(Entries drawn from a collection)
####################
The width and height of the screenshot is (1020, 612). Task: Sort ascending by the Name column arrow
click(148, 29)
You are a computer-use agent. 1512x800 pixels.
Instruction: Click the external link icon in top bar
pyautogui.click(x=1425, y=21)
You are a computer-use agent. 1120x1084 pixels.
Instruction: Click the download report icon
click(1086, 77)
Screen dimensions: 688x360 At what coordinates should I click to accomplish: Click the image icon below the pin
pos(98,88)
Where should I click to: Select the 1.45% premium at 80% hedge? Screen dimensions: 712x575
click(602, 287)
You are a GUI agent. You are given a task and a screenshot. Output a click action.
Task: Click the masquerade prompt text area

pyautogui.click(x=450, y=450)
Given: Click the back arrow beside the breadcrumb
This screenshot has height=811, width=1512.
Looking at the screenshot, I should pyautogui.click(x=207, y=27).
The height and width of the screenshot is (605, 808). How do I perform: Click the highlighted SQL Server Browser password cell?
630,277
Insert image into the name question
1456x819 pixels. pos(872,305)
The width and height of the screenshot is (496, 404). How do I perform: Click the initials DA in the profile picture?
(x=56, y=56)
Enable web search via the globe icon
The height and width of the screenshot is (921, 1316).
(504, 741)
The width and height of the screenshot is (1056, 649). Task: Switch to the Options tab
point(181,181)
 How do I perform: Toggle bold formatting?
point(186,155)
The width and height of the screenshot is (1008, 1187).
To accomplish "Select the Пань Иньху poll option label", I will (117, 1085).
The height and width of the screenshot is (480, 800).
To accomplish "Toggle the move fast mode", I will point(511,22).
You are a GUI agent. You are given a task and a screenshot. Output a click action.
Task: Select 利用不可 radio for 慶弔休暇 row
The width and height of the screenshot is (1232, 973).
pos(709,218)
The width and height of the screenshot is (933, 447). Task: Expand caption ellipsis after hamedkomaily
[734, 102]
####################
(Goal) Quote all of the lines above verbatim, from the first to the last.

(The result)
The width and height of the screenshot is (1020, 612). Task: Sort ascending by the Name column arrow
click(148, 29)
You are a computer-use agent. 1512x800 pixels.
Instruction: Click the external link icon in top bar
pyautogui.click(x=1425, y=21)
You are a computer-use agent. 1120x1084 pixels.
Instruction: Click the download report icon
click(1086, 77)
Screen dimensions: 688x360 At what coordinates should I click to accomplish: Click the image icon below the pin
pos(98,88)
Where should I click to: Select the 1.45% premium at 80% hedge? Screen dimensions: 712x575
click(602, 287)
You are a GUI agent. You are given a task and a screenshot. Output a click action.
Task: Click the masquerade prompt text area

pyautogui.click(x=450, y=450)
Given: Click the back arrow beside the breadcrumb
This screenshot has height=811, width=1512.
Looking at the screenshot, I should pyautogui.click(x=207, y=27).
The height and width of the screenshot is (605, 808). How do I perform: Click the highlighted SQL Server Browser password cell?
630,277
Insert image into the name question
1456x819 pixels. pos(872,305)
The width and height of the screenshot is (496, 404). How do I perform: Click the initials DA in the profile picture?
(x=56, y=56)
Enable web search via the globe icon
The height and width of the screenshot is (921, 1316).
(504, 741)
The width and height of the screenshot is (1056, 649). Task: Switch to the Options tab
point(181,181)
 How do I perform: Toggle bold formatting?
point(186,155)
The width and height of the screenshot is (1008, 1187).
To accomplish "Select the Пань Иньху poll option label", I will (117, 1085).
The height and width of the screenshot is (480, 800).
To accomplish "Toggle the move fast mode", I will point(511,22).
You are a GUI agent. You are given a task and a screenshot. Output a click action.
Task: Select 利用不可 radio for 慶弔休暇 row
The width and height of the screenshot is (1232, 973).
pos(709,218)
The width and height of the screenshot is (933, 447). Task: Expand caption ellipsis after hamedkomaily
[734, 102]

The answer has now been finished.